但钟梁桂一家到时候可以全部现场抓了,熊家也是。

这两家虽然有些根基,要连根拔起也不难。

六子担忧地说道:“大人,你说这么多人,会不会有劫狱的混进来?崔浩可在监牢关着呢。”

人多眼杂的时候,趁乱劫狱的可能性是存在的。

刘景笑道:“他们敢!老猪和王朝、马汉在那里候着呢,还有程横在屋顶。”

诸葛牧的毒已经好了,今天没有去军营,而是在大理寺压阵。

有他们几个坐镇,谁敢蹦跶。

穿好了官服,刘景大摇大摆出了后衙,走进了正堂。

见到刘景出来,大理寺的衙役立即站直了身体。

东方默带着捕快在堂下站好,随时听候差遣。

刘景走到大理寺卿的位子上,对着左右的两位拱手行礼。

左边是刑部侍郎李达,右边是御史中丞王虎。

今日是谋反大案,按照规矩,应该三司推事。

三司推事,就是大理寺、刑部、御史台三个部门同时审讯。

刑部侍郎李达是五姓七望之一的赵郡李氏。

赵郡李氏出自赵将武安君李牧,是广武君李左车的后代,兴起于魏晋时期,与李世民皇族陇西李氏有同样的祖先——李昙。

所以,赵郡李氏在大唐很受器重。

这御史中丞王虎是太原王氏,也是五姓七望之一。

太原王氏始于两汉,让这一支走向兴盛的正是三国时期的司徒王允。

王允因为在诛杀董卓后太浪被杀,但因为他的在诛杀董卓时力挽狂澜,把王氏家族推为天下名门。

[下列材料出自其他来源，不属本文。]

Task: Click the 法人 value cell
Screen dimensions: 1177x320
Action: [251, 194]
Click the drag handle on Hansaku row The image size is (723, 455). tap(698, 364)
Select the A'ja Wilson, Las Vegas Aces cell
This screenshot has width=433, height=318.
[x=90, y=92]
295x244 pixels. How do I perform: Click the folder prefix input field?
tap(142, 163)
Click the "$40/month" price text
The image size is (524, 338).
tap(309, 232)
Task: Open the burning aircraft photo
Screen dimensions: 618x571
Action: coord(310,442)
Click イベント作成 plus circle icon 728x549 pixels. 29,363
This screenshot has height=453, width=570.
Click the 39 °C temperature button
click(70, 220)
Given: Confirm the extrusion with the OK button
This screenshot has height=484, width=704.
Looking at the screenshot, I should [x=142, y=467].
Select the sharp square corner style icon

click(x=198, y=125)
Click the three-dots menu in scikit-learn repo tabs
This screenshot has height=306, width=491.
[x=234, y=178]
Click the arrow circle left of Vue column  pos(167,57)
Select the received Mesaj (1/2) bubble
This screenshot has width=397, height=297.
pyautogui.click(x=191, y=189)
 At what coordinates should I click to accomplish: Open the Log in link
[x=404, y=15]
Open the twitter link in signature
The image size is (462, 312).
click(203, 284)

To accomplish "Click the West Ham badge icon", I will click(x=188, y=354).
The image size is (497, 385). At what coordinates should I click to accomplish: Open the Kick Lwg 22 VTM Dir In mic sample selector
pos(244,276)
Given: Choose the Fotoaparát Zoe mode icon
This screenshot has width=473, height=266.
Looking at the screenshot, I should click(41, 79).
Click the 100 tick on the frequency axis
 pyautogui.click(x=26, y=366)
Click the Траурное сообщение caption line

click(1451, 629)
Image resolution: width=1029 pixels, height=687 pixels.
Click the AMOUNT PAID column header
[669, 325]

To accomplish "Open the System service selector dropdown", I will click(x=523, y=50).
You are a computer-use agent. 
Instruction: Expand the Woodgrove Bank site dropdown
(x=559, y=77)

魏晋之后,门阀政治走向兴盛,太原王氏也迅速崛起,到了隋唐,已经成为了望族。

刘景对着二人行过礼,李达和王虎也起身回礼。

刘景又对着堂下的诸位大人、老不死、小兔崽子行礼。

卢不器微微点点头,算是给刘景回礼,其他朝中大臣拱手回礼,而钟梁桂的几个小畜生则是一脸愤然,恨不得咬死刘景的表情。

熊家的诸人同样一脸不忿,恨不得砍死刘景的表情。

刘景拿了他们的人,罪名是谋反。

不管今天的审讯结果如何,刘景和他们家都是不死不休的死敌,所以没必要客气,干脆撕破脸皮!

刘景也不在意,将死之人,何必置气。

坐下来后,刘景拿起惊堂木,往桌子上猛地一拍,喝道:“带人犯!”

东方默马上将钟梁桂和卢钦、熊琳三人从牢房里带出来。

钟梁桂和卢钦还好,昨天没有挨打,就是没洗脸,加上一晚上没睡,看起来脸色疲惫。

熊琳就不一样,屁股上的血迹未干,脸色十分难看,抬上来的时候还哎呦哎呦地呻吟。

见到自己的老爹,钟梁桂几兄弟立马扑上去,喊道:“阿耶,阿耶!”

钟梁桂脸色一变,训斥道:“喊什么,老子还没死呢!我不信这青天白日、朗朗乾坤,就有人能在天子脚下颠倒黑白。”

卢钦在旁边附和道:“说得好,诸位大人在场,正好看看这天子脚下,到底是谁谋反!”

“诸位大人、同僚,一定要将今日的事情告知皇上,将那些乱臣贼子绳之於法!”

两个人说得慷慨激昂,旁边的官员也被他们两个感染了,纷纷叹息,说有些人无法无天,把朝廷的官员搞成这样,真是居心叵测。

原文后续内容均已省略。